あの会社は「AAA」! 企業や国債に与えられる「格付け」って何?
企業に対する「格付け」とは何か?
経済関連のニュースで、ある企業の「格付け」が「AA」から「A」に下がった、などという情報をよく目にします。この格付けとは、「格付け会社」と呼ばれる会社が、国が発行する国債や、企業の発行する債券などの返済可能性を判断し、投資家が参考にできるように提供する情報のことです。格付けは、最高位の「AAA」から「AA」「A」……「B」などの記号によって表されます。

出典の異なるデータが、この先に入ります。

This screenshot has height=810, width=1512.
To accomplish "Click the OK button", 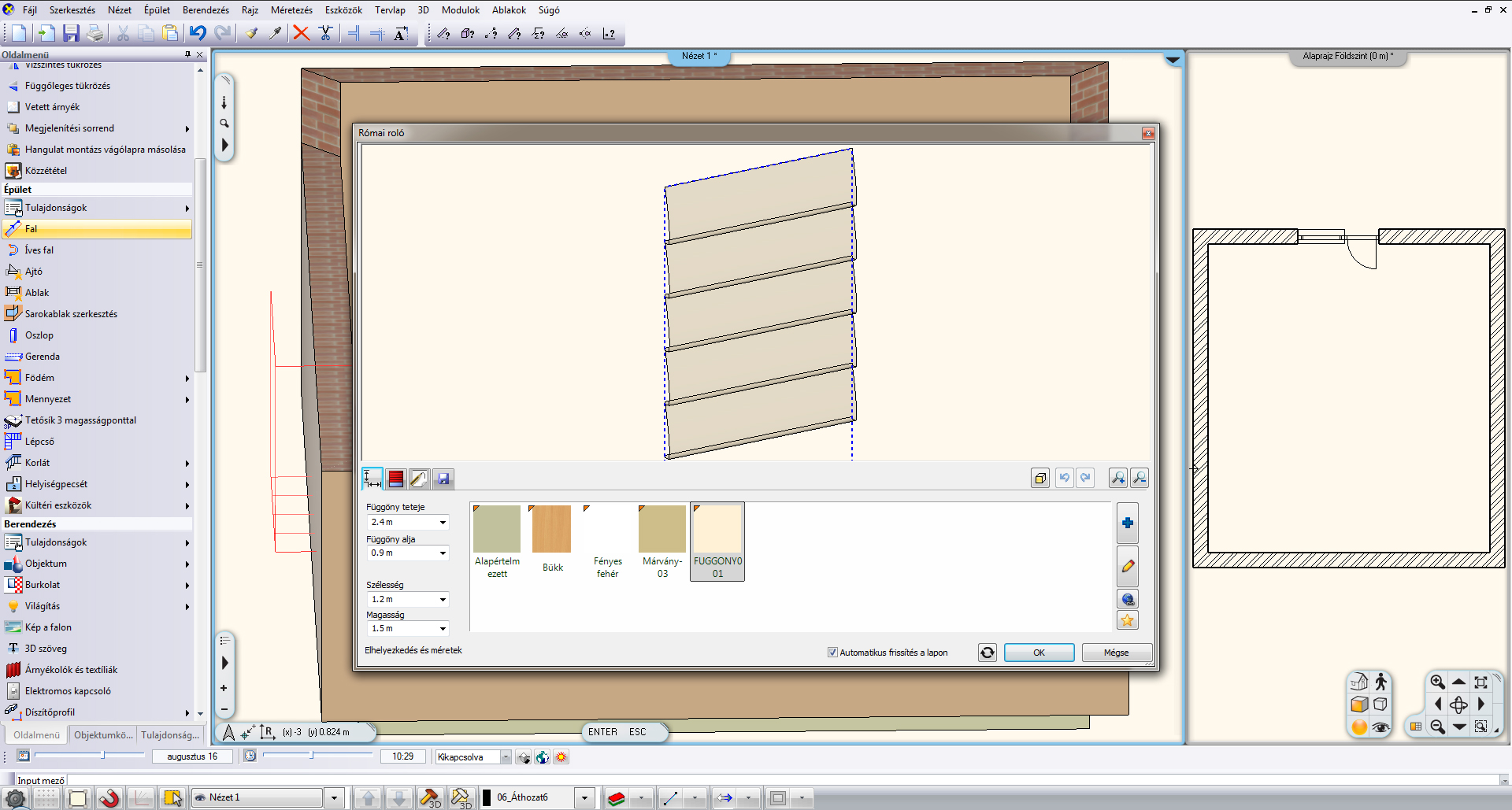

格付け会社は20世紀初頭に登場し、当時から続くムーディーズのほか、スタンダード&プアーズなどの会社があります。
株価と格付けは逆の動きをすることもある
格付け会社が、ある企業の格付けを行う際は、大きく分けて2つのポイントをチェックします。まず、その企業が借金を返済すべき時期に必要なだけのお金を持っているかどうか。次に、返済時期までに必要なお金がなくても、それを補う資産があるかどうか。これらを見定めるためには、その企業の事業の将来性や周囲の環境などを詳しく分析する必要があります。こうした分析は格付け会社によって結果が異なる場合もあり、格付けの判断が分かれることもあります。また、企業の株価と格付けは同じ動きをするとは限りません。格付けの判断はあくまでも期日に借金が返せるような安定した経営が行われているかどうかという視点に基づきますから、急速な成長が見込めるとして株価が上がっても、そのために多額の借金が必要となれば格付けは下がってしまう場合もあるのです。
金融危機を引き起こさないようにする工夫が必要
2008年にリーマン・ショックという世界的な金融危機の原因となったのは、米国などでサブプライムローン(低所得者向けの住宅ローン)の証券化商品が、格付け会社から高評価を与えられていたにもかかわらず、実際にはローン支払いの延滞や債務不履行の問題が発覚したことでした。世界経済を円滑に動かす上で、格付け会社は不可欠な存在ですが、こうした問題を引き起こさないようにするための制度上の工夫もまた求められているのです。